BEGIN SUPPLIED RECORDS
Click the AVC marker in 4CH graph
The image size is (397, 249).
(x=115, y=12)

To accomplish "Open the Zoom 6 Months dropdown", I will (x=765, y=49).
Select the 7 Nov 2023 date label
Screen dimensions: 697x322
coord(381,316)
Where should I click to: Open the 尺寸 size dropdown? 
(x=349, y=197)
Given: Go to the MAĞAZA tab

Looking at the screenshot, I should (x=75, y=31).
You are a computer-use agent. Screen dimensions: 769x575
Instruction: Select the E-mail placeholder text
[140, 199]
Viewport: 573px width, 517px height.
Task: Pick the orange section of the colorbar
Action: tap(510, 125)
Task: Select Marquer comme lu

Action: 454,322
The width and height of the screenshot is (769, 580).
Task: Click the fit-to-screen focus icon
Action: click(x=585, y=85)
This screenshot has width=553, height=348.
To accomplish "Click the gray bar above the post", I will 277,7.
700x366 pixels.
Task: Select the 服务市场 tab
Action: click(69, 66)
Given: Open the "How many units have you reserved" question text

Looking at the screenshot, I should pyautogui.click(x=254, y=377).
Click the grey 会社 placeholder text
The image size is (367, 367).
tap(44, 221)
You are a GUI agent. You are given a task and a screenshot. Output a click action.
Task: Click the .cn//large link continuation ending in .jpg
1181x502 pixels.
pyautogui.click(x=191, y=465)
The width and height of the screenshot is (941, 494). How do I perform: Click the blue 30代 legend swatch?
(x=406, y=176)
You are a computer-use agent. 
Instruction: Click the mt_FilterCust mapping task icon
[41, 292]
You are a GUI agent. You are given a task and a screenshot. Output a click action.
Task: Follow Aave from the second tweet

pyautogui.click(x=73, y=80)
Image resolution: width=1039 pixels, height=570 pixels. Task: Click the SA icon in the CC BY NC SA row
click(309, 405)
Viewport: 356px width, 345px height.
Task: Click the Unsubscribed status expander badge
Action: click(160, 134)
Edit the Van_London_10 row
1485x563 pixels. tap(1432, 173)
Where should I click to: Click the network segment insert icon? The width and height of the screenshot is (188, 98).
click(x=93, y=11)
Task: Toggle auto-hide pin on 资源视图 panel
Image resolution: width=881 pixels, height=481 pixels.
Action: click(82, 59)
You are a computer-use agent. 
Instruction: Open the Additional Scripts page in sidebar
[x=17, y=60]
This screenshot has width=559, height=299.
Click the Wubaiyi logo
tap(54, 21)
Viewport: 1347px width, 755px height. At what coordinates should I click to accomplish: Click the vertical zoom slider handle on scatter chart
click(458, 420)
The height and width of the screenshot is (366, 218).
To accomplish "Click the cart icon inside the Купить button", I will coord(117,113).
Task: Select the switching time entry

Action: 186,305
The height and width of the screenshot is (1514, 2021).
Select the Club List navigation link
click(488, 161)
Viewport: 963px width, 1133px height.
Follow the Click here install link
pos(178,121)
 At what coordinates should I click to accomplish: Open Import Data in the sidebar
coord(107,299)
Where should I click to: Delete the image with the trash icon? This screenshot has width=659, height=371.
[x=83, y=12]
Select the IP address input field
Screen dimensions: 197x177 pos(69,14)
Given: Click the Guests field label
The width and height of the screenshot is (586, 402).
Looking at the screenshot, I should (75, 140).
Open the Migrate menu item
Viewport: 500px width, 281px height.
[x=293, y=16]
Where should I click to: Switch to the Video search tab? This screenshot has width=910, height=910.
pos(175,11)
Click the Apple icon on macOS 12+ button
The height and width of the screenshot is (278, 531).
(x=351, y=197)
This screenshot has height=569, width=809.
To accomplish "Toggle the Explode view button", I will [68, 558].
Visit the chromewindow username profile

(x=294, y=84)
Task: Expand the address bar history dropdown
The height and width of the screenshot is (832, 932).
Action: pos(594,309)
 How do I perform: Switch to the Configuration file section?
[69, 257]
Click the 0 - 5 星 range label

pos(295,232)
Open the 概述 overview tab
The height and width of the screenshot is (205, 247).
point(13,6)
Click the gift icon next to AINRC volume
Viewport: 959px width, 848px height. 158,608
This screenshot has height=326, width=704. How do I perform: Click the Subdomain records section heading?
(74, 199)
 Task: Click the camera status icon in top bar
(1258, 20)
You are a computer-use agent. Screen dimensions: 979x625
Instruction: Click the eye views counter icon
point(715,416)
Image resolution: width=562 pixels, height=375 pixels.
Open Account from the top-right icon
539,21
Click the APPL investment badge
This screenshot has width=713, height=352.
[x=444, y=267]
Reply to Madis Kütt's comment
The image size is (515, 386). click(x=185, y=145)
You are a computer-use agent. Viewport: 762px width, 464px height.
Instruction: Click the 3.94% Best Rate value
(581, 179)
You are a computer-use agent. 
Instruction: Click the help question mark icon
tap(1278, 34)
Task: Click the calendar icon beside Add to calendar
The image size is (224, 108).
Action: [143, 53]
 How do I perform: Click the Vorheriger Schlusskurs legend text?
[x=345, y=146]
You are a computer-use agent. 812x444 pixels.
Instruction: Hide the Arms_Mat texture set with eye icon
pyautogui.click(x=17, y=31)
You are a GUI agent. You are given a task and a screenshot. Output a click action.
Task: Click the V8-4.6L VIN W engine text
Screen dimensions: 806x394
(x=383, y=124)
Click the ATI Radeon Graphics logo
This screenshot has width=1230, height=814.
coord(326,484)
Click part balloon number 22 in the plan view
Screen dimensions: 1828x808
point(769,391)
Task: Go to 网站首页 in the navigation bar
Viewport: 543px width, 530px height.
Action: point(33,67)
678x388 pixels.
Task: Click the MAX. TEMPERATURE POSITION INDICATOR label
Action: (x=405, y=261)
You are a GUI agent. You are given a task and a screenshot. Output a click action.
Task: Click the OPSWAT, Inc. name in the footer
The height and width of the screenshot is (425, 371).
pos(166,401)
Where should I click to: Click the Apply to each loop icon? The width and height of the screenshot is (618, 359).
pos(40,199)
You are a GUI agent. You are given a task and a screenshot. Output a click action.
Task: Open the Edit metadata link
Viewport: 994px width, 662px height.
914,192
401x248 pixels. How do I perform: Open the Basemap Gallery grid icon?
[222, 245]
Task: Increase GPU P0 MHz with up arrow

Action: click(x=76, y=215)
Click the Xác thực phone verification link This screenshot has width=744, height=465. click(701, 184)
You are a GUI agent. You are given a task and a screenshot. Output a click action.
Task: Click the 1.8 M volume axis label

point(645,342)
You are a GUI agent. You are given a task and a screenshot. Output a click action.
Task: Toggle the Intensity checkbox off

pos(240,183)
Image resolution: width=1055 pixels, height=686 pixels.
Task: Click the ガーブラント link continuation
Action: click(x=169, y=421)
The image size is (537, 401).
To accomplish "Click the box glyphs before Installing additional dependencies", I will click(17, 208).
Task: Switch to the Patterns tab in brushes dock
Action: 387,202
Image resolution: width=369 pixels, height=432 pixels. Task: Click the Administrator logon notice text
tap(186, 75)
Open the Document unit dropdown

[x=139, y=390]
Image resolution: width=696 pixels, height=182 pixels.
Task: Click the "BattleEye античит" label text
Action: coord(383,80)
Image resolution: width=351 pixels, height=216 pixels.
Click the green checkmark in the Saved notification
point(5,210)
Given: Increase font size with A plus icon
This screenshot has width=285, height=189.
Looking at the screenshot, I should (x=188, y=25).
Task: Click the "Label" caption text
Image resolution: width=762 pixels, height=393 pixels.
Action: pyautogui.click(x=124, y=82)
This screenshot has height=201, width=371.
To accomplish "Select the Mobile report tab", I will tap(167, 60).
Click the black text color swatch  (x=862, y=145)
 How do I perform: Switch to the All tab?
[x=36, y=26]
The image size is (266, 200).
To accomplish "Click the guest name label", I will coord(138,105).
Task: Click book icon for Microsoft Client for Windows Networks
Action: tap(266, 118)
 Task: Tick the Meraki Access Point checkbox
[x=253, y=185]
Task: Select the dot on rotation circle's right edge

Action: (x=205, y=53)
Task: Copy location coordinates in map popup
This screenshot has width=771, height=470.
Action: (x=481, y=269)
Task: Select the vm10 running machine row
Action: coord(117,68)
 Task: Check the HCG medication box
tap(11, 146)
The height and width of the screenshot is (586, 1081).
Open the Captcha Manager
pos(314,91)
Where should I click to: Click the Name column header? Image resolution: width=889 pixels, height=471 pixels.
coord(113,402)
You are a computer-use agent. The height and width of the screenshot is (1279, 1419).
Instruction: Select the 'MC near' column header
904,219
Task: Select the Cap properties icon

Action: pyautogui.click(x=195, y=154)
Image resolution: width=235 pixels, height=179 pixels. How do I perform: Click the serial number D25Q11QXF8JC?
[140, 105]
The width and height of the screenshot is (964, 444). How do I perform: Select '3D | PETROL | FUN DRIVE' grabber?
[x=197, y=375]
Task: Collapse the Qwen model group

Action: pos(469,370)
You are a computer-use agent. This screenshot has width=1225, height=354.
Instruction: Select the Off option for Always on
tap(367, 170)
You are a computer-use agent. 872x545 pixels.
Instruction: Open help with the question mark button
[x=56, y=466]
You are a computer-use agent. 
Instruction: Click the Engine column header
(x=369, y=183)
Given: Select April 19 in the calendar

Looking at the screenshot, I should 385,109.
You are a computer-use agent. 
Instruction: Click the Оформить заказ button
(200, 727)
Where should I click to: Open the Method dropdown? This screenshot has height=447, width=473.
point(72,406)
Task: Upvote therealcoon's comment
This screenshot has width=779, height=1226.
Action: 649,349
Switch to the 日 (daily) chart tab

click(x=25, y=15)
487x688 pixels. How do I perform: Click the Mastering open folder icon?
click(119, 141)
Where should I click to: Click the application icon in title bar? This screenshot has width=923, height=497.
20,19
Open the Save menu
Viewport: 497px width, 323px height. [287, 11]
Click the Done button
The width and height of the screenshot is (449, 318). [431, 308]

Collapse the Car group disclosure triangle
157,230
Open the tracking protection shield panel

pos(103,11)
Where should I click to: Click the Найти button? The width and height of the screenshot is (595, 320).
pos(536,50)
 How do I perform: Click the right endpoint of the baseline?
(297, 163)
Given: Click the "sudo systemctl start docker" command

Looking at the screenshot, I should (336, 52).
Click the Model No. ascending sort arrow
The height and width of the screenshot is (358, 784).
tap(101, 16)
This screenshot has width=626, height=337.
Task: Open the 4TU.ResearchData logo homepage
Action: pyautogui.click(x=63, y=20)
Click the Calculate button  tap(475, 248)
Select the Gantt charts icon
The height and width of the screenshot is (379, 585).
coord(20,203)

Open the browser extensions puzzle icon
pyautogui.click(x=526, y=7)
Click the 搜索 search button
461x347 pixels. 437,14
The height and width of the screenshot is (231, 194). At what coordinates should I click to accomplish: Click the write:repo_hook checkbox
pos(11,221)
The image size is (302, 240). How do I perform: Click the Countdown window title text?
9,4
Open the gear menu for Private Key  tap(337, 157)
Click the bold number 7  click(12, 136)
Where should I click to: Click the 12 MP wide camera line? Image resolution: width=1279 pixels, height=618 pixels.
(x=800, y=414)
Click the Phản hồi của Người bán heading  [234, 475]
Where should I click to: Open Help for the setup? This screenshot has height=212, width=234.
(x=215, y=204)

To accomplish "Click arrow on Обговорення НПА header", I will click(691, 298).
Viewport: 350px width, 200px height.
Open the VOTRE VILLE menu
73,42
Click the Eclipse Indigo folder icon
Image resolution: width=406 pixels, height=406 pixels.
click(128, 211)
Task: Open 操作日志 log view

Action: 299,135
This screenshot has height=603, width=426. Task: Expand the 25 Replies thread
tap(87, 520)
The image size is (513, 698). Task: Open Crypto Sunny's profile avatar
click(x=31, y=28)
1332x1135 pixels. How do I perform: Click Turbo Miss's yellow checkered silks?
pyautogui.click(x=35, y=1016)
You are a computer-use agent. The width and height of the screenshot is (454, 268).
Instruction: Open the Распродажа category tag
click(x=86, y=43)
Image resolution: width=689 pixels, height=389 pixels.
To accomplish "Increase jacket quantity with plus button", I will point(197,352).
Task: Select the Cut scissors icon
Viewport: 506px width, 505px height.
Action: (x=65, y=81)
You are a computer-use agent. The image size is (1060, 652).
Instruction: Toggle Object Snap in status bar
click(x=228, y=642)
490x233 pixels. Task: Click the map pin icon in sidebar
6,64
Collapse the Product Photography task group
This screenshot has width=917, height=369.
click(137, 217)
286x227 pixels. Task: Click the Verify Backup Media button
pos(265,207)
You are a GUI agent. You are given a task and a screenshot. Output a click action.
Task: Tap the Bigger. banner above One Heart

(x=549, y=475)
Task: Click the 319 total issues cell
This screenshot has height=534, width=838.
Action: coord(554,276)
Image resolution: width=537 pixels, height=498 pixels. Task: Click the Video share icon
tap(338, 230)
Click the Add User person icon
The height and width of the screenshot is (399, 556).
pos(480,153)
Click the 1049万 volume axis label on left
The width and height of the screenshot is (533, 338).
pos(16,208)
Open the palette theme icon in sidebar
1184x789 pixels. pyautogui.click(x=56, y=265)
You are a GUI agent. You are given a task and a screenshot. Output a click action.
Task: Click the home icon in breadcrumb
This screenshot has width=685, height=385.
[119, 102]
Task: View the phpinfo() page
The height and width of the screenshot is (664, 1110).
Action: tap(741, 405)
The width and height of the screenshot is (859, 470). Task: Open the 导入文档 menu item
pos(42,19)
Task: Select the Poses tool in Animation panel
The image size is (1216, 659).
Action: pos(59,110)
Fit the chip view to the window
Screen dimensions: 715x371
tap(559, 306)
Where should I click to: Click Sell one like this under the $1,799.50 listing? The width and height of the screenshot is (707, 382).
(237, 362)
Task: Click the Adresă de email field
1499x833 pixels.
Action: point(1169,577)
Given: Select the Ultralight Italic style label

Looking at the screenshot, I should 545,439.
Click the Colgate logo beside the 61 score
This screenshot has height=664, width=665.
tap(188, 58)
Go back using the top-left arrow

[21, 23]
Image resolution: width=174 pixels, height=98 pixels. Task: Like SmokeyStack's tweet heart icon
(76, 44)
END SUPPLIED RECORDS
Go through the entries above and pull out each line with "plus" in it.

Given: Increase font size with A plus icon
To accomplish "Increase jacket quantity with plus button", I will point(197,352).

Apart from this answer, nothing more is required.